There a few other aution sites, did you check Martialartsmart.com?

Good luck

GeneChing
09-18-2002, 09:39 AM
I think the smallest we carry is a 28 - http://store.yahoo.com/martialartsmart/45-56wu28.html . You can get smaller blades in China, but there is such a small market for them hear, I don't know if anyone bothers to bring them over. I'd recommend you get a wushu steel blade and just cut it down to size. It's such a light steel that you can trim it with tin snips then file off the rough edges.

Aramus - thanks fo the plug. PM me your postal address.

norther practitioner
09-18-2002, 10:38 AM
Thanks for the suggestions guys.
Gene, thanks I've noticed.....

BrentCarey
09-18-2002, 10:44 AM
I am now teaching my own son the jian, so I understand. I believe we found a sub-$50 24" spring steel sword. I don't recall where off the top of my head.

Three things:

Like Gene said, wushu steel is easy enough to trim down, but it's important to consider that the child will outgrow any sword pretty quickly.
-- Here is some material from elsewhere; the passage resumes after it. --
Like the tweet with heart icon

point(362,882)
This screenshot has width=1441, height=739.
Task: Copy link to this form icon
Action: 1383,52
Wooden swords are much less expensive and easy to shorten. The nice thing about wood is that it responds more like combat steel if the child will eventually train with combat steel. Wushu steel will do things that a rigid blade will not.
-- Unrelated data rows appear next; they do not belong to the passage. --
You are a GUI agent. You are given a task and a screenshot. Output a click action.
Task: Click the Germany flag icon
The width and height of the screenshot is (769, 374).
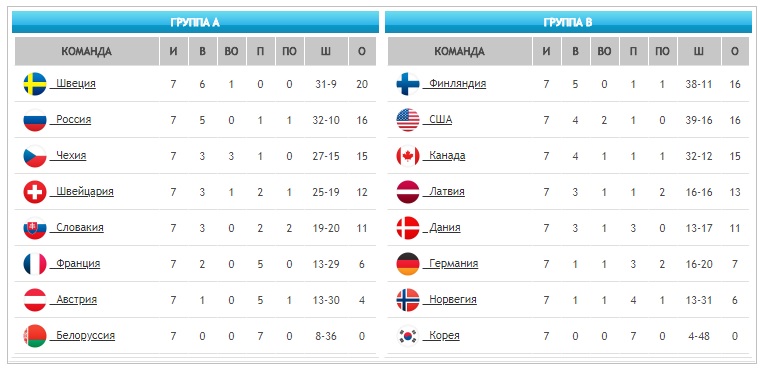pos(408,264)
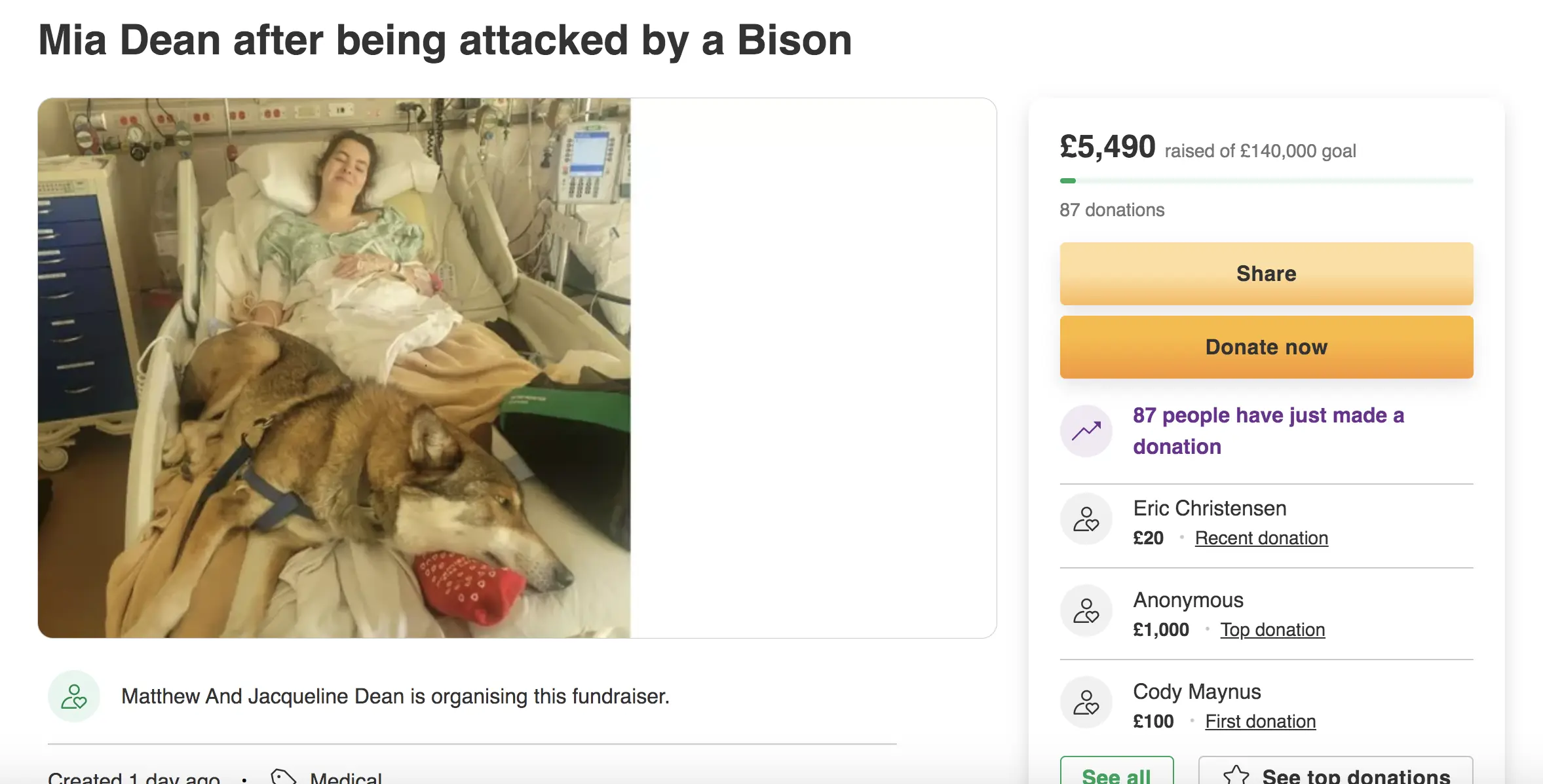Click the star icon on See top donations
This screenshot has width=1543, height=784.
point(1236,775)
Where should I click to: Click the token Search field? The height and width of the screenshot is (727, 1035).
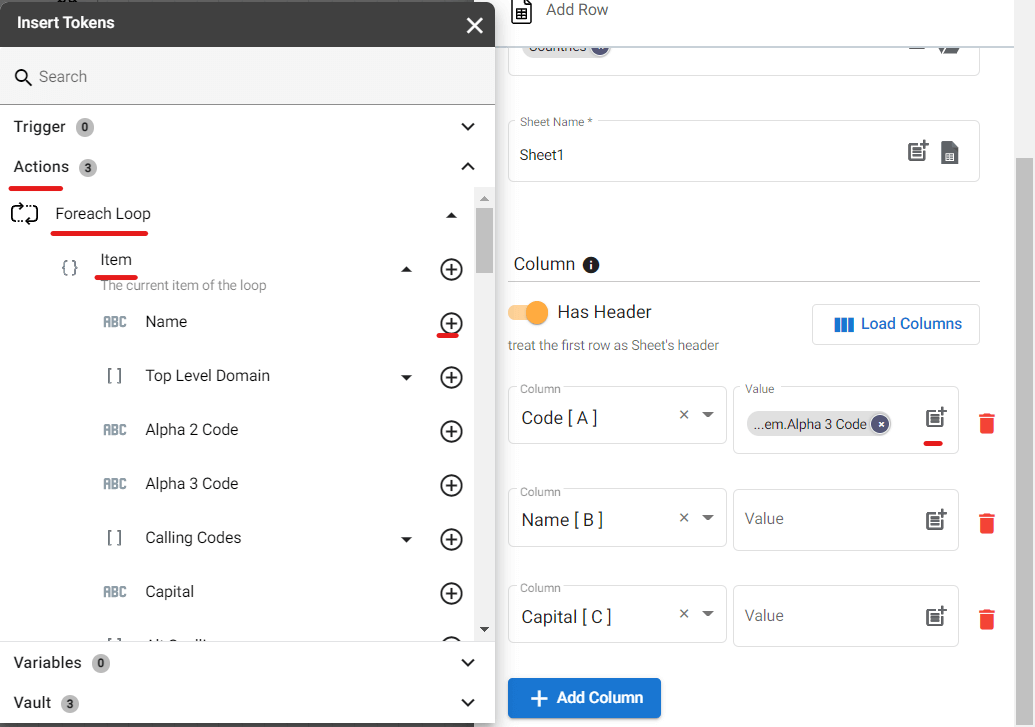pos(250,77)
I went to Home Depot and picked up a dowel for $3-4 and cut it to length. This is really the ideal training weapon for a child. One nice benefit (aside from the price) is the fact that a dowel is slightly harder to hold onto than a sword. It forces the wielder to have a firm grip, yet a supple wrist.

I hope this helps.

-Brent

norther practitioner
09-18-2002, 11:39 AM
Thanks Bret,
The only thing is it is supposed to be a present, we took the out growing thing into perspective by looking for this size blade, but 24" sounds like it could work, thanks for the advice on options, I agree 100%. I practiced with a dowel for a while for that exact reason, now i have a very heavy blade to practice with, its nice when I demo and use a normally weighted steel blade.